Snapshot is a collection of deconstructed quilts and discarded textiles woven on a digital loom, utilizing images sourced from Meginnes’ surrounding environment. From graffiti-covered surfaces on Mission Street in San Francisco where she used to live, to her now neighbor’s yard art in North Carolina, Meginnes transforms casually collected photographs into boldly colorful and highly textured abstract weavings. The works are part archive, part portal – her unique interpretation of the world around her.
Rachel Meginnes began working in deconstructed textiles in 2004, a process she continued to hone during a three-year artist residency at Penland School of Craft in North Carolina (2012-2015). Using old quilts as her base material, she both honors the tradition of quilting, while maintaining a dialog with makers of the past, through a contemporary lens. Says Meginnes, “There’s so much history in a quilt, from the materials used to make the quilt to the patterns chosen, to the wear and tear embedded in the object over time.”
Her recent work focuses on the reuse of quilts alongside additional unwearable textiles donated to her by Circular Triangle, a flagship organization in the Triangle region of North Carolina that accelerates a just transition to a circular economy. While this new work utilizes a digital loom, the process is still done by hand, in the manner of traditional rag weaving. These pieces strike a harmonious balance between craft and fine art, embracing a strong color palette and an energetic use of line.

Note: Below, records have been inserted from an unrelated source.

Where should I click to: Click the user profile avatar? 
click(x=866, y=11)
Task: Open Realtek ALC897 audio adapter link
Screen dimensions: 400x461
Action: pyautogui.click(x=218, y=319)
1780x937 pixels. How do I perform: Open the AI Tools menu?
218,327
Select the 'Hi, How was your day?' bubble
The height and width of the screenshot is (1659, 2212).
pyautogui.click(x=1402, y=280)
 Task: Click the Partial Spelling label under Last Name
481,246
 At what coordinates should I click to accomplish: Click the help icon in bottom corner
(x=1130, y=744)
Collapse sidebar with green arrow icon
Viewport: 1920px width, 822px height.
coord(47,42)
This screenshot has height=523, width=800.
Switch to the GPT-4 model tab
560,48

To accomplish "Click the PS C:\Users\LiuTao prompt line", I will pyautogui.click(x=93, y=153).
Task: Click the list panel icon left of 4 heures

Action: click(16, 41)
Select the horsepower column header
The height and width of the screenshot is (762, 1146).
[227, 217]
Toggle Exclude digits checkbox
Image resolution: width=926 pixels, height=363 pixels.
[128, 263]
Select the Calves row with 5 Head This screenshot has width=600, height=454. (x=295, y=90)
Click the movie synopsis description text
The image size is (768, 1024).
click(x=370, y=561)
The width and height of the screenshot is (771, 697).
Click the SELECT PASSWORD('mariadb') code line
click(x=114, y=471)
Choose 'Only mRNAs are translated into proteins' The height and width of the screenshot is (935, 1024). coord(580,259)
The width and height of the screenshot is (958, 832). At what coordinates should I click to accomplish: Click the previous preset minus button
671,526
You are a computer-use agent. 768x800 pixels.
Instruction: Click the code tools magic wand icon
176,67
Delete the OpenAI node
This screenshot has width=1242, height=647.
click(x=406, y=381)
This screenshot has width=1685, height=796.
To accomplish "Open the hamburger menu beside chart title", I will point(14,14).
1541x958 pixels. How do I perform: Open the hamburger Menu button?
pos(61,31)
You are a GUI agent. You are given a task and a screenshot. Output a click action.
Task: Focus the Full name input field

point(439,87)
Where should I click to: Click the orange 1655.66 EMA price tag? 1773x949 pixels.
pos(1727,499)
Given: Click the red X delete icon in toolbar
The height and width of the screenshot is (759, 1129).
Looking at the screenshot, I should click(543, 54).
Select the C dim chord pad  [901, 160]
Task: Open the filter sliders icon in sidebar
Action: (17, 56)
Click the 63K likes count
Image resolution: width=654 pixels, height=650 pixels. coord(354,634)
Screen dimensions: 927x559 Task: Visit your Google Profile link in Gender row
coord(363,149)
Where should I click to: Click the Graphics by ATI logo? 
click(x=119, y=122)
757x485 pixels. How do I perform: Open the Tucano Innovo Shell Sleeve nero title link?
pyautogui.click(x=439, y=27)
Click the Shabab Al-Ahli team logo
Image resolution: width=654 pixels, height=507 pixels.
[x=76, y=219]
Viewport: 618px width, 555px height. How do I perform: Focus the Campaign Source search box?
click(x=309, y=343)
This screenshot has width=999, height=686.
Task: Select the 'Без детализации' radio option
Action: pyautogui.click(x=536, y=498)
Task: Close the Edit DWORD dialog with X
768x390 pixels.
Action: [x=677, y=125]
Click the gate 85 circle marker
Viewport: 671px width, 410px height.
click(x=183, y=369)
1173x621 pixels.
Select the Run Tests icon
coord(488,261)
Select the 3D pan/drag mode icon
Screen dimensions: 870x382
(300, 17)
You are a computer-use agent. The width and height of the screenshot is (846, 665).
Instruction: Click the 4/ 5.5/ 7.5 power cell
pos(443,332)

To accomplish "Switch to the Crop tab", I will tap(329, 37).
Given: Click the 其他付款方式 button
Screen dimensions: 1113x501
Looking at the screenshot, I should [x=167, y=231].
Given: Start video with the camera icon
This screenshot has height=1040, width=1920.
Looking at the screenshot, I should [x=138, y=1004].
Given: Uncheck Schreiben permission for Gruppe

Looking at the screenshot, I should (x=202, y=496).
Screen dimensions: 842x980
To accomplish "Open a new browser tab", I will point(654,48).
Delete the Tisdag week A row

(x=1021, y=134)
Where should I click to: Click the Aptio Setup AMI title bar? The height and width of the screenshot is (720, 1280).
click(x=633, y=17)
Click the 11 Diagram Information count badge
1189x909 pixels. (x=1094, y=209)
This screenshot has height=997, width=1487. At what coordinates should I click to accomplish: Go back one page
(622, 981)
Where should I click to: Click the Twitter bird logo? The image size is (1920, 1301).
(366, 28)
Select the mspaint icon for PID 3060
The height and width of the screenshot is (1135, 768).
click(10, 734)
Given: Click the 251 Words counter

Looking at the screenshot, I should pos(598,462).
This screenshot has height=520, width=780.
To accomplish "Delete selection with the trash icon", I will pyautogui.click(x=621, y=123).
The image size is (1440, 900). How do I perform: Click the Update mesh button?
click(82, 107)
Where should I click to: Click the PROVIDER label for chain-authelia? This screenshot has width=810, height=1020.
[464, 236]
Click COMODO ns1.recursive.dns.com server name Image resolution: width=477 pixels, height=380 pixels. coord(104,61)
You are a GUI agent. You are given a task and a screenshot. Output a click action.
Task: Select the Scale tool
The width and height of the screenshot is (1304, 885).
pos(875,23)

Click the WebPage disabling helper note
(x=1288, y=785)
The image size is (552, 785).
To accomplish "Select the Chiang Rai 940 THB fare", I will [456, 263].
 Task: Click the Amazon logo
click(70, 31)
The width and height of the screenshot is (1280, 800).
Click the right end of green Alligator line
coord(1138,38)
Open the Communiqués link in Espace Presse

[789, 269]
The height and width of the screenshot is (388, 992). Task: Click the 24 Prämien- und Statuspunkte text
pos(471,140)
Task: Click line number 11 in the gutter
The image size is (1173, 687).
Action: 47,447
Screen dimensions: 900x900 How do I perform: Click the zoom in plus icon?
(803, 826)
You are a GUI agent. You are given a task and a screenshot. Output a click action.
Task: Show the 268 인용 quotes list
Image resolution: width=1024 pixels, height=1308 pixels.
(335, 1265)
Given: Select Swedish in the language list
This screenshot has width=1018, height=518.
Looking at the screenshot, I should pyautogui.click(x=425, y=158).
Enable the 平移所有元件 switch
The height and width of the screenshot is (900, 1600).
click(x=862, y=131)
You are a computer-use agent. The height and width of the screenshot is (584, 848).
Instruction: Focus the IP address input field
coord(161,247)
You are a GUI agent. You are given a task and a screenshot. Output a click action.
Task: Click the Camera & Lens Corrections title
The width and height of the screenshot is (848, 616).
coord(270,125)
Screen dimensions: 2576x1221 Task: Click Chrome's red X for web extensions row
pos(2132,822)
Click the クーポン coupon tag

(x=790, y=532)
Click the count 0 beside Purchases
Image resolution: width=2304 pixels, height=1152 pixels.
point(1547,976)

Rachel Meginnes received a BA in Art from Earlham College in 1999 and an MFA in Fibers from the University of Washington, Seattle in 2005, spending two years studying traditional Japanese textile processes in Morioka, Ja-pan. In 2012, she was awarded a three-year residency at Penland School of Craft. Her artwork has been exhibited nationally and internationally and can be found in the collections of the United States Art in Embassies Program in Amman, Jordan, the University of Arkansas, the Cameron Art Museum, and others. She lives and works near Bak-ersville, NC.